## Exercise directions:
Find the line containing "Toggle hide drawings eye-slash icon" in the entries below. Restate it and each line after it, word for word, up to and including the line containing "is (325, 597).".

Collected data:

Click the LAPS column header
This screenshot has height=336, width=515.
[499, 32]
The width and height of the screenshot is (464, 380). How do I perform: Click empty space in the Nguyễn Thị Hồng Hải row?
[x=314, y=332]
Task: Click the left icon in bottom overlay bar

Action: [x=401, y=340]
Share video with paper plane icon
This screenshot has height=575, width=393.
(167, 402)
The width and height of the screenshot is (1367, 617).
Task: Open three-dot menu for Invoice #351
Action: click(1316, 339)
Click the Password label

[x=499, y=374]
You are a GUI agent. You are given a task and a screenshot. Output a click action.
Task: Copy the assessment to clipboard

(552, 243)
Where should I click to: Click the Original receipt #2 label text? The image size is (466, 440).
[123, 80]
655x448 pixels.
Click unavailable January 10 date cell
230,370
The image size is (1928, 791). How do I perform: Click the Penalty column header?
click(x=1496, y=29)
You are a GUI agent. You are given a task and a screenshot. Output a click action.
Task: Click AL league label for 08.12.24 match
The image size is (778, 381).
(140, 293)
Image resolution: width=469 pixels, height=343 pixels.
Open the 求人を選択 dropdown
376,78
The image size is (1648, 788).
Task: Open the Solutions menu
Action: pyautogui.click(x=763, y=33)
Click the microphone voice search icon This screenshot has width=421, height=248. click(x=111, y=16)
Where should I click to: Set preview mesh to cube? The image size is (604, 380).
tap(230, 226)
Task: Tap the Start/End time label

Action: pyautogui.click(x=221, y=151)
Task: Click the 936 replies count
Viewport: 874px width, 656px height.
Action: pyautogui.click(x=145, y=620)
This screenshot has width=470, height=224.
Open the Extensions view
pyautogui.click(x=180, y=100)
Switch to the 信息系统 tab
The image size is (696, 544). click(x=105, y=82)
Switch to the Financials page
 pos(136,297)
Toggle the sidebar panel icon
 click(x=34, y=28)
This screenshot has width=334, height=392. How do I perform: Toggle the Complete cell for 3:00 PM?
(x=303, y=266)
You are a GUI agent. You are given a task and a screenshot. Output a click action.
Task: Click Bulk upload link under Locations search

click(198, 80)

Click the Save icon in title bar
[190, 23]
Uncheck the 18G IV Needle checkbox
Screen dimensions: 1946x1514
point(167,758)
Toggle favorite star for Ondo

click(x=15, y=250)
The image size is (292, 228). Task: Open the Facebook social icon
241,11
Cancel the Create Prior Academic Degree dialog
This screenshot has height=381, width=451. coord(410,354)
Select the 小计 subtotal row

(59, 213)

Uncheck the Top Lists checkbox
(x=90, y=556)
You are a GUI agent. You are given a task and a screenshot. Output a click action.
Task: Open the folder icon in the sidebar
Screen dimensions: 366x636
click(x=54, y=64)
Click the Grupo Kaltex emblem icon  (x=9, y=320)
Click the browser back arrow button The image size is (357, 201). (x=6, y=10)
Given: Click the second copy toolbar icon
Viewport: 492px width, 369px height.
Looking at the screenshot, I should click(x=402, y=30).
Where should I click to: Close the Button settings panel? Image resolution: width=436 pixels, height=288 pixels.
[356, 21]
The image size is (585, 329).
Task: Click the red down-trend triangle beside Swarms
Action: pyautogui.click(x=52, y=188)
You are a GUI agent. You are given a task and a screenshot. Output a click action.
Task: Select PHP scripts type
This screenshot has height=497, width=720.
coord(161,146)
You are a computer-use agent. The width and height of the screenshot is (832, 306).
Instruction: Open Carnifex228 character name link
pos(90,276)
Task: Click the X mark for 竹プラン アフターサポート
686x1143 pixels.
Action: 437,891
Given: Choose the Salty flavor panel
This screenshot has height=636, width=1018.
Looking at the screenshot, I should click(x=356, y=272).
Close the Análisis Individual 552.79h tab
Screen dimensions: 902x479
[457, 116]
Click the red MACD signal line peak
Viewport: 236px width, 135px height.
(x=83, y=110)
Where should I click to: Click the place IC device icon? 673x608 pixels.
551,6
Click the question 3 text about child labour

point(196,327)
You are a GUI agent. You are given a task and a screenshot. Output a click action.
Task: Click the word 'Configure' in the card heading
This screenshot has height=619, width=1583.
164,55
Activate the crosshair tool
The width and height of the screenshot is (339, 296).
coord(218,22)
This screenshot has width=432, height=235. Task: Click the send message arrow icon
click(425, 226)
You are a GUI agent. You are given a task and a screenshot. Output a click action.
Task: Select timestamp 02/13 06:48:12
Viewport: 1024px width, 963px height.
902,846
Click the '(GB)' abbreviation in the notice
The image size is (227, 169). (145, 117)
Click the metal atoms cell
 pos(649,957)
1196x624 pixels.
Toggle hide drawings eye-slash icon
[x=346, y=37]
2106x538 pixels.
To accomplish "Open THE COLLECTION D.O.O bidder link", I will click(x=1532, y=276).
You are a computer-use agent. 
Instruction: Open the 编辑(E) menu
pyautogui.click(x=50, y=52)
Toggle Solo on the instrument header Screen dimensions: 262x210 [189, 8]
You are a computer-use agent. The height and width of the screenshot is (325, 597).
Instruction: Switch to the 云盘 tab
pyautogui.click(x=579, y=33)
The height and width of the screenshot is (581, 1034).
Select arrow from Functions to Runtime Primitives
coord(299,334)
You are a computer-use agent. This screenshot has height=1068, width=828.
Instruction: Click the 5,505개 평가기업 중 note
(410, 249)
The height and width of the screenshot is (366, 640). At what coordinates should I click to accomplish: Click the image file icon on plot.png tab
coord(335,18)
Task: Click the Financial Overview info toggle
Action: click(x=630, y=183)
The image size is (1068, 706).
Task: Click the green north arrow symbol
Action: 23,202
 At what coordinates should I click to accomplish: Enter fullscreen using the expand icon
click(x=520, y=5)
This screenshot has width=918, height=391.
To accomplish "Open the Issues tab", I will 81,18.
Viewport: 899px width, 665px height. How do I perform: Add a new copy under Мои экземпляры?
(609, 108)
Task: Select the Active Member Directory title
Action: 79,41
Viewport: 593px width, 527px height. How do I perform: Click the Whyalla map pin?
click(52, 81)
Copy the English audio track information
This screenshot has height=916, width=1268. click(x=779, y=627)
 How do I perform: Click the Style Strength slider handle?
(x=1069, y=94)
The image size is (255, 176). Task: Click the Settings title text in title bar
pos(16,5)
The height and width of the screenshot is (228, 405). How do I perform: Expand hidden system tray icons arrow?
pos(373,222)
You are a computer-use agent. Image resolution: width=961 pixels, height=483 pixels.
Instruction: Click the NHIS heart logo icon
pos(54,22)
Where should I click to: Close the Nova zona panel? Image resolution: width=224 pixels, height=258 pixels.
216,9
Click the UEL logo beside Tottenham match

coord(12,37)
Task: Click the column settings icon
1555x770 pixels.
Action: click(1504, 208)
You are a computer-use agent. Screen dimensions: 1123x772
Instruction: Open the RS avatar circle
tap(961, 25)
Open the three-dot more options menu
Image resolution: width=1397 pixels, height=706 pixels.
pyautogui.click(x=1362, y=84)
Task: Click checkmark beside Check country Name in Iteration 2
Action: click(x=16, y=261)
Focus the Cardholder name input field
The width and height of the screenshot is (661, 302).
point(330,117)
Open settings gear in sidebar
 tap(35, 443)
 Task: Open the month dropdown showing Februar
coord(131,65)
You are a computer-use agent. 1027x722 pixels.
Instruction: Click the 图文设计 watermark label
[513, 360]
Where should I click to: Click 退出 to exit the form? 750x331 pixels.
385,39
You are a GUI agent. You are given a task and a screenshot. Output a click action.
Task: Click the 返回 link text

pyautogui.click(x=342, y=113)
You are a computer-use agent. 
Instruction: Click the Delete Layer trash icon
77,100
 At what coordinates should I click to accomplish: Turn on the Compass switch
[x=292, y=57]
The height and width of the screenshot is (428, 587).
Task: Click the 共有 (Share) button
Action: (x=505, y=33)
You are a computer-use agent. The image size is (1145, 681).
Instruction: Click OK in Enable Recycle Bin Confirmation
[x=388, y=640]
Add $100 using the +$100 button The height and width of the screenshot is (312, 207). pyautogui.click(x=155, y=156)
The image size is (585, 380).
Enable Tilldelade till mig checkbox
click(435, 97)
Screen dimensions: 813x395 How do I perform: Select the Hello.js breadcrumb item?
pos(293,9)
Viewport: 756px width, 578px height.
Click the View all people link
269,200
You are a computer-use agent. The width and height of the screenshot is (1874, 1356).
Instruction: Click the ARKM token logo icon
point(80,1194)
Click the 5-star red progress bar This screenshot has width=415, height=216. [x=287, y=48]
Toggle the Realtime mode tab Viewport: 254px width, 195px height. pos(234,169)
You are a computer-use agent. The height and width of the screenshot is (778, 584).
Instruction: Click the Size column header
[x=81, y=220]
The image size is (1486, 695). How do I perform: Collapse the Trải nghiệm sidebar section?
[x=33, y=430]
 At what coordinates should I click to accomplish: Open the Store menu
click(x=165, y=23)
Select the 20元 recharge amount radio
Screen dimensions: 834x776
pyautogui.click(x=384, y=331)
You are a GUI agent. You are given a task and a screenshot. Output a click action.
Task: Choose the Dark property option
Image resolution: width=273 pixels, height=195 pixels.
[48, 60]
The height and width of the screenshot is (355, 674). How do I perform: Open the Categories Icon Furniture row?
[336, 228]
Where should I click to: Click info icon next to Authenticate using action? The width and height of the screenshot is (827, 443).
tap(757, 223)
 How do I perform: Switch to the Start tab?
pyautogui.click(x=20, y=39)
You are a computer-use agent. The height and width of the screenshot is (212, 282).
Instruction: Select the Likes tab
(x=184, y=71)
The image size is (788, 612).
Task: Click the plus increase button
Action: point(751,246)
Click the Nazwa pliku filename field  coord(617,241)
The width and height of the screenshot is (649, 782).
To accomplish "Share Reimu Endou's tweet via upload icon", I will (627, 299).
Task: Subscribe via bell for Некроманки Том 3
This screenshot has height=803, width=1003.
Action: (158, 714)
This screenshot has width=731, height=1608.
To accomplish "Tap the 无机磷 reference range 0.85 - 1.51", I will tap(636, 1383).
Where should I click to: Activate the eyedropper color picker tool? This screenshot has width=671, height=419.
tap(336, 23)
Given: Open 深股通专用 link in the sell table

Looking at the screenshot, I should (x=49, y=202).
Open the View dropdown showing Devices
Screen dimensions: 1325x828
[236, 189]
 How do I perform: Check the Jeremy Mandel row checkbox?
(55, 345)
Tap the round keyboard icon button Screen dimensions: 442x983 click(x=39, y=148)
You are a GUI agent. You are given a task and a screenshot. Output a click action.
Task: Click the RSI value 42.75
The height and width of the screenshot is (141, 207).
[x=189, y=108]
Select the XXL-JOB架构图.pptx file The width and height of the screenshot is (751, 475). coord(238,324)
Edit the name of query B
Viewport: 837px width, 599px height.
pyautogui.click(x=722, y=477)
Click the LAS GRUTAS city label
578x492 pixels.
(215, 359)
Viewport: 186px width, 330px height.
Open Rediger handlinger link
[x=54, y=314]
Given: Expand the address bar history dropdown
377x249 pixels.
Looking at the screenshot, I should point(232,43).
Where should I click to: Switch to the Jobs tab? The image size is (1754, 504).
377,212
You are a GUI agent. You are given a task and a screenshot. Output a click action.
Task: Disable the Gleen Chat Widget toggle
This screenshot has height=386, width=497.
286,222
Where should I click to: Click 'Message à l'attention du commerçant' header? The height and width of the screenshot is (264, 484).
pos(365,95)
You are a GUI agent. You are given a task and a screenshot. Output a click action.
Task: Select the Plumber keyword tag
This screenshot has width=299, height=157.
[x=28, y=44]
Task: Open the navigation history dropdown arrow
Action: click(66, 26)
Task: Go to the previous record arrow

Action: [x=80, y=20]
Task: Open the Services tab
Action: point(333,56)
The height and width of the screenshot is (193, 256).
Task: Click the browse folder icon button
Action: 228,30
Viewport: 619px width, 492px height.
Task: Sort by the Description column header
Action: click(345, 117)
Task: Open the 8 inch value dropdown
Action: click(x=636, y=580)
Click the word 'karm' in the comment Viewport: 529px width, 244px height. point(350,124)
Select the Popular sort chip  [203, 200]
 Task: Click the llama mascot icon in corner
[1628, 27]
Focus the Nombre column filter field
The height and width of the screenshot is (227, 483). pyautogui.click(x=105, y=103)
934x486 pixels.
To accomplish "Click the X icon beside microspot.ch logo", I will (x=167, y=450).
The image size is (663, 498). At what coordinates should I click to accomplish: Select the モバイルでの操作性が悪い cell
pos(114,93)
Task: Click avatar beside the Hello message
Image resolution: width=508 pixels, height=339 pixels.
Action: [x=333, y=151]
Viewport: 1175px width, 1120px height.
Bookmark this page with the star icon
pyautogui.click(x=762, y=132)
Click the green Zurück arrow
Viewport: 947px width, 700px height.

## Response to the task:
Toggle hide drawings eye-slash icon
[x=346, y=37]
2106x538 pixels.
To accomplish "Open THE COLLECTION D.O.O bidder link", I will click(x=1532, y=276).
You are a computer-use agent. 
Instruction: Open the 编辑(E) menu
pyautogui.click(x=50, y=52)
Toggle Solo on the instrument header Screen dimensions: 262x210 [189, 8]
You are a computer-use agent. The height and width of the screenshot is (325, 597).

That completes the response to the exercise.